Nichols felt the need to confront Redford on another matter. “I became fascinated by the fact that he had no interest in his beauty. It was depressing, because he wanted to plaster his hair down and play the nerd. He had come to like Bratter again, but he felt himself playing against Liz, and that confused him. She, after all, was supposed to be the object of desire.” Once again over dinner the play was reenergized. Nichols says, “I told him, ‘Look, I’ve had years of experience in a double act, and I’ve learned one thing: you cannot win the battle unless you accept that it’s a battle.’ Bob just nodded and we ended our meal. When we did the show that night, it was a completely different show. Liz became invisible. He pulled out every trick and knocked her off the planet. That’s when we really took off.”

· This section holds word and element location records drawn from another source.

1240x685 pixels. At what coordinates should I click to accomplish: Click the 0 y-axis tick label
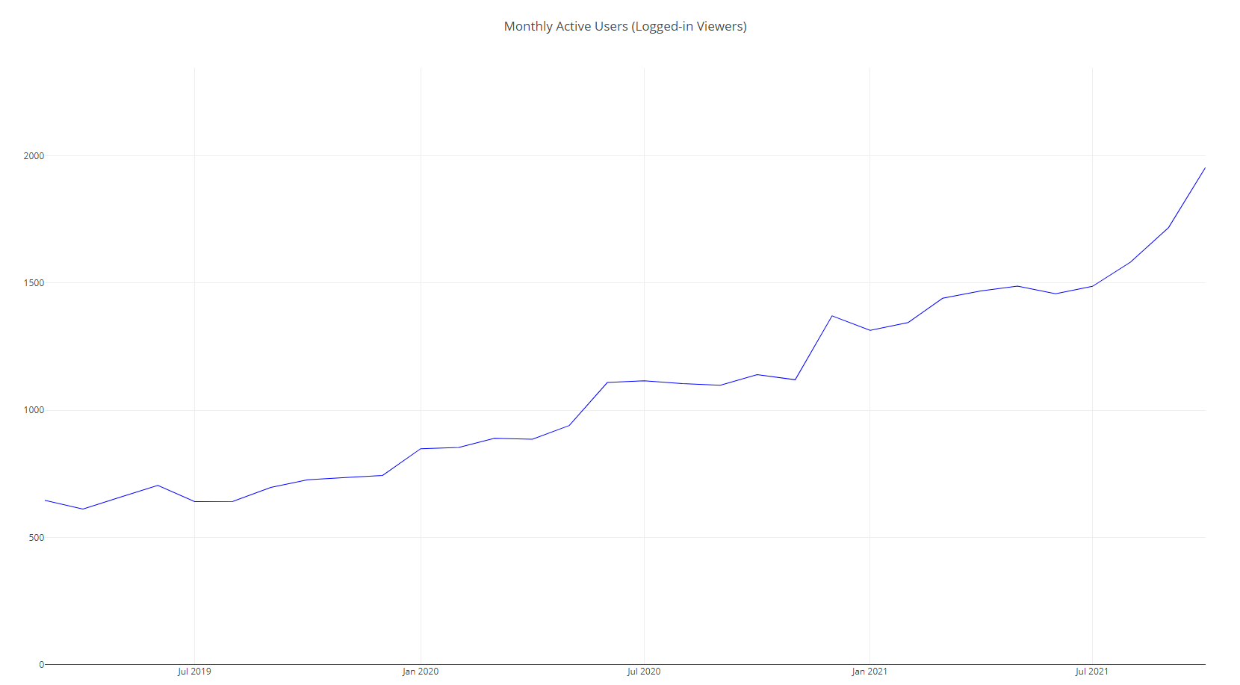pyautogui.click(x=42, y=664)
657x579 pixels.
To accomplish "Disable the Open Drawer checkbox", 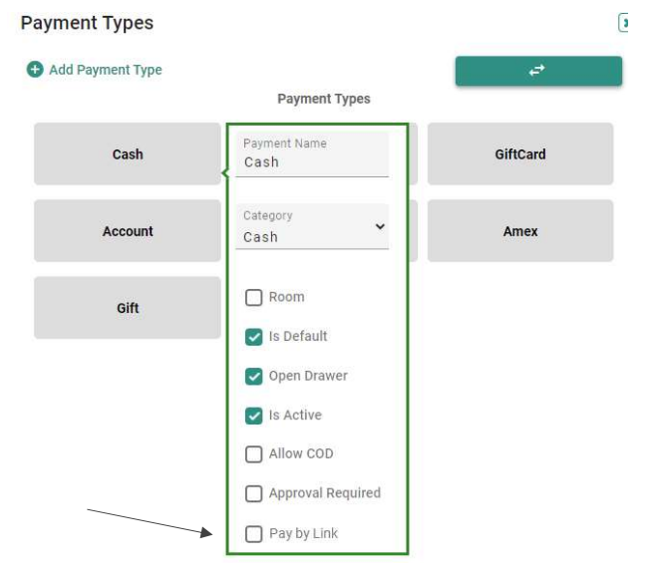I will coord(253,377).
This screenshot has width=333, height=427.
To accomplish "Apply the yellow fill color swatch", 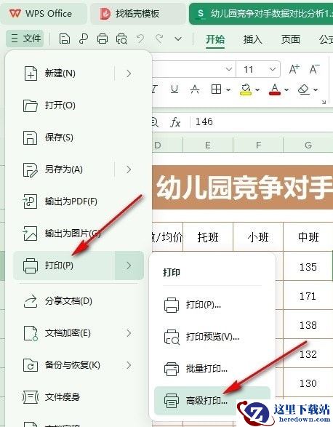I will (246, 89).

Ashley’s affair with Peppard, she later said, added to the burden of years of overwork and derailed her emotionally. “I felt like a failure,” she wrote in her memoirs. “I had a lot of energy and flash and was as adorable as I could be. But I wasn’t any good and I knew it. I could tell that Redford knew it too, and every time I went out onstage it compounded my sense of inadequacy. The more I acted the worse it seemed to get.” Nichols disagrees. “Certainly, as we headed for Broadway, she didn’t slacken in terms of commitment. Bob challenged her, and she gave him a run for his money.”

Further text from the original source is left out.